● AIM OF THE EXERCISE: Output all the records below, word for word.

● RECORDED DATA:

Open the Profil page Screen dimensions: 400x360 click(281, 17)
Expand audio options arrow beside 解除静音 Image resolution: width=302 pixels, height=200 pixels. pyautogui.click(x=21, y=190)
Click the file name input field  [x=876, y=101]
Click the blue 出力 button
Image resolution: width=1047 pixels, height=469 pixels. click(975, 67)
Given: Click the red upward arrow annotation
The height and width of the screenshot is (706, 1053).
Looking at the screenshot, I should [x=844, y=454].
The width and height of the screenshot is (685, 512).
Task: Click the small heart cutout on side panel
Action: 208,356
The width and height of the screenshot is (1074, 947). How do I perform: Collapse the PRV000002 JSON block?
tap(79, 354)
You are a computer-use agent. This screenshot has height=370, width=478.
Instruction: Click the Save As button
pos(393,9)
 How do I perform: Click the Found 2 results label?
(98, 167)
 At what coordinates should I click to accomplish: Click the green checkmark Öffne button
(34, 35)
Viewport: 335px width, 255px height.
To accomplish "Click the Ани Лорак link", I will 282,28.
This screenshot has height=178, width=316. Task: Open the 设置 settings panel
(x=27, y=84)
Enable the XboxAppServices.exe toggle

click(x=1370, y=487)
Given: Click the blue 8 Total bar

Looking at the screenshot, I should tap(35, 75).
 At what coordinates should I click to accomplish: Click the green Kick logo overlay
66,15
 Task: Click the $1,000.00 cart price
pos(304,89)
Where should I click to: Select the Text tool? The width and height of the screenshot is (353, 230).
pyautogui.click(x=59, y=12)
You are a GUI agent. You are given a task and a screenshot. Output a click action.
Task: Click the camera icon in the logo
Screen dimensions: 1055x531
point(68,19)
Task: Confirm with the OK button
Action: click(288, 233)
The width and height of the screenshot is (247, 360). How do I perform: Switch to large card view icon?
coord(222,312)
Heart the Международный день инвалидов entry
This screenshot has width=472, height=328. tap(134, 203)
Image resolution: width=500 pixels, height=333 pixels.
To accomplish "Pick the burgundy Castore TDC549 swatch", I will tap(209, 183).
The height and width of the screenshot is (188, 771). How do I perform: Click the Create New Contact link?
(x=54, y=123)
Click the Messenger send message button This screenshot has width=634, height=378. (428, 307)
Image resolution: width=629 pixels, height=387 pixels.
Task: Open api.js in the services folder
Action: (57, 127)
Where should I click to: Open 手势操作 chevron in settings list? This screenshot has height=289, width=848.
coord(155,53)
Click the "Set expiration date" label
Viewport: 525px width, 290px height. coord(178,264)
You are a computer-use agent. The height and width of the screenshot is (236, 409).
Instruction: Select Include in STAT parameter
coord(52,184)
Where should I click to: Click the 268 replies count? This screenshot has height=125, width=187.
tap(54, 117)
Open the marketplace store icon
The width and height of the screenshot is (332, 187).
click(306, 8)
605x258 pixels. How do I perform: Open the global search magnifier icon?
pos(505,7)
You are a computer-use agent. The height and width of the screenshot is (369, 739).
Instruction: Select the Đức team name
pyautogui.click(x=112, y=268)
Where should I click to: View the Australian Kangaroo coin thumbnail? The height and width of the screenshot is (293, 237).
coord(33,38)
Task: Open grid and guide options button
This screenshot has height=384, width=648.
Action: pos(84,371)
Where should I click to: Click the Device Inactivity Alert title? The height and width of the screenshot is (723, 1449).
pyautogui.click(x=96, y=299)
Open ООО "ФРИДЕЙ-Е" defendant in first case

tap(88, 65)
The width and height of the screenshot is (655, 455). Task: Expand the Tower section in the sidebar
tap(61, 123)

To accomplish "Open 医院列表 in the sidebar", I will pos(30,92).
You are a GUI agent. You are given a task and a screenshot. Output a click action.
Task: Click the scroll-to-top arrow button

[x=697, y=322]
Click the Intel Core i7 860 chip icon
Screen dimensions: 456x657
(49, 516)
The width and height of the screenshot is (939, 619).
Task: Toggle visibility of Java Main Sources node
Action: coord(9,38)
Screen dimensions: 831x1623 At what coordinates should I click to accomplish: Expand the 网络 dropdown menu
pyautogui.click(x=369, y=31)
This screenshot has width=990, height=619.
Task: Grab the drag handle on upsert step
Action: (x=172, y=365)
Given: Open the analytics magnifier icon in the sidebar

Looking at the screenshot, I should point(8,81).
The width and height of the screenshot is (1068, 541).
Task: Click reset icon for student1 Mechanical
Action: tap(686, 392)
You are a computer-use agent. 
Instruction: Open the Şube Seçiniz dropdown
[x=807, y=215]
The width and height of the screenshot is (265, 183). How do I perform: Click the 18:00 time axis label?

● RESULT OF THE TASK:
Open the Profil page Screen dimensions: 400x360 click(281, 17)
Expand audio options arrow beside 解除静音 Image resolution: width=302 pixels, height=200 pixels. pyautogui.click(x=21, y=190)
Click the file name input field  [x=876, y=101]
Click the blue 出力 button
Image resolution: width=1047 pixels, height=469 pixels. click(975, 67)
Given: Click the red upward arrow annotation
The height and width of the screenshot is (706, 1053).
Looking at the screenshot, I should [x=844, y=454].
The width and height of the screenshot is (685, 512).
Task: Click the small heart cutout on side panel
Action: 208,356
The width and height of the screenshot is (1074, 947). How do I perform: Collapse the PRV000002 JSON block?
tap(79, 354)
You are a computer-use agent. This screenshot has height=370, width=478.
Instruction: Click the Save As button
pos(393,9)
 How do I perform: Click the Found 2 results label?
(98, 167)
 At what coordinates should I click to accomplish: Click the green checkmark Öffne button
(34, 35)
Viewport: 335px width, 255px height.
To accomplish "Click the Ани Лорак link", I will 282,28.
This screenshot has height=178, width=316. Task: Open the 设置 settings panel
(x=27, y=84)
Enable the XboxAppServices.exe toggle

click(x=1370, y=487)
Given: Click the blue 8 Total bar

Looking at the screenshot, I should tap(35, 75).
 At what coordinates should I click to accomplish: Click the green Kick logo overlay
66,15
 Task: Click the $1,000.00 cart price
pos(304,89)
Where should I click to: Select the Text tool? The width and height of the screenshot is (353, 230).
pyautogui.click(x=59, y=12)
You are a GUI agent. You are given a task and a screenshot. Output a click action.
Task: Click the camera icon in the logo
Screen dimensions: 1055x531
point(68,19)
Task: Confirm with the OK button
Action: click(288, 233)
The width and height of the screenshot is (247, 360). How do I perform: Switch to large card view icon?
coord(222,312)
Heart the Международный день инвалидов entry
This screenshot has width=472, height=328. tap(134, 203)
Image resolution: width=500 pixels, height=333 pixels.
To accomplish "Pick the burgundy Castore TDC549 swatch", I will tap(209, 183).
The height and width of the screenshot is (188, 771). How do I perform: Click the Create New Contact link?
(x=54, y=123)
Click the Messenger send message button This screenshot has width=634, height=378. (428, 307)
Image resolution: width=629 pixels, height=387 pixels.
Task: Open api.js in the services folder
Action: (57, 127)
Where should I click to: Open 手势操作 chevron in settings list? This screenshot has height=289, width=848.
coord(155,53)
Click the "Set expiration date" label
Viewport: 525px width, 290px height. coord(178,264)
You are a computer-use agent. The height and width of the screenshot is (236, 409).
Instruction: Select Include in STAT parameter
coord(52,184)
Where should I click to: Click the 268 replies count? This screenshot has height=125, width=187.
tap(54, 117)
Open the marketplace store icon
The width and height of the screenshot is (332, 187).
click(306, 8)
605x258 pixels. How do I perform: Open the global search magnifier icon?
pos(505,7)
You are a computer-use agent. The height and width of the screenshot is (369, 739).
Instruction: Select the Đức team name
pyautogui.click(x=112, y=268)
Where should I click to: View the Australian Kangaroo coin thumbnail? The height and width of the screenshot is (293, 237).
coord(33,38)
Task: Open grid and guide options button
This screenshot has height=384, width=648.
Action: pos(84,371)
Where should I click to: Click the Device Inactivity Alert title? The height and width of the screenshot is (723, 1449).
pyautogui.click(x=96, y=299)
Open ООО "ФРИДЕЙ-Е" defendant in first case

tap(88, 65)
The width and height of the screenshot is (655, 455). Task: Expand the Tower section in the sidebar
tap(61, 123)

To accomplish "Open 医院列表 in the sidebar", I will pos(30,92).
You are a GUI agent. You are given a task and a screenshot. Output a click action.
Task: Click the scroll-to-top arrow button

[x=697, y=322]
Click the Intel Core i7 860 chip icon
Screen dimensions: 456x657
(49, 516)
The width and height of the screenshot is (939, 619).
Task: Toggle visibility of Java Main Sources node
Action: coord(9,38)
Screen dimensions: 831x1623 At what coordinates should I click to accomplish: Expand the 网络 dropdown menu
pyautogui.click(x=369, y=31)
This screenshot has width=990, height=619.
Task: Grab the drag handle on upsert step
Action: (x=172, y=365)
Given: Open the analytics magnifier icon in the sidebar

Looking at the screenshot, I should point(8,81).
The width and height of the screenshot is (1068, 541).
Task: Click reset icon for student1 Mechanical
Action: tap(686, 392)
You are a computer-use agent. 
Instruction: Open the Şube Seçiniz dropdown
[x=807, y=215]
The width and height of the screenshot is (265, 183). How do I perform: Click the 18:00 time axis label?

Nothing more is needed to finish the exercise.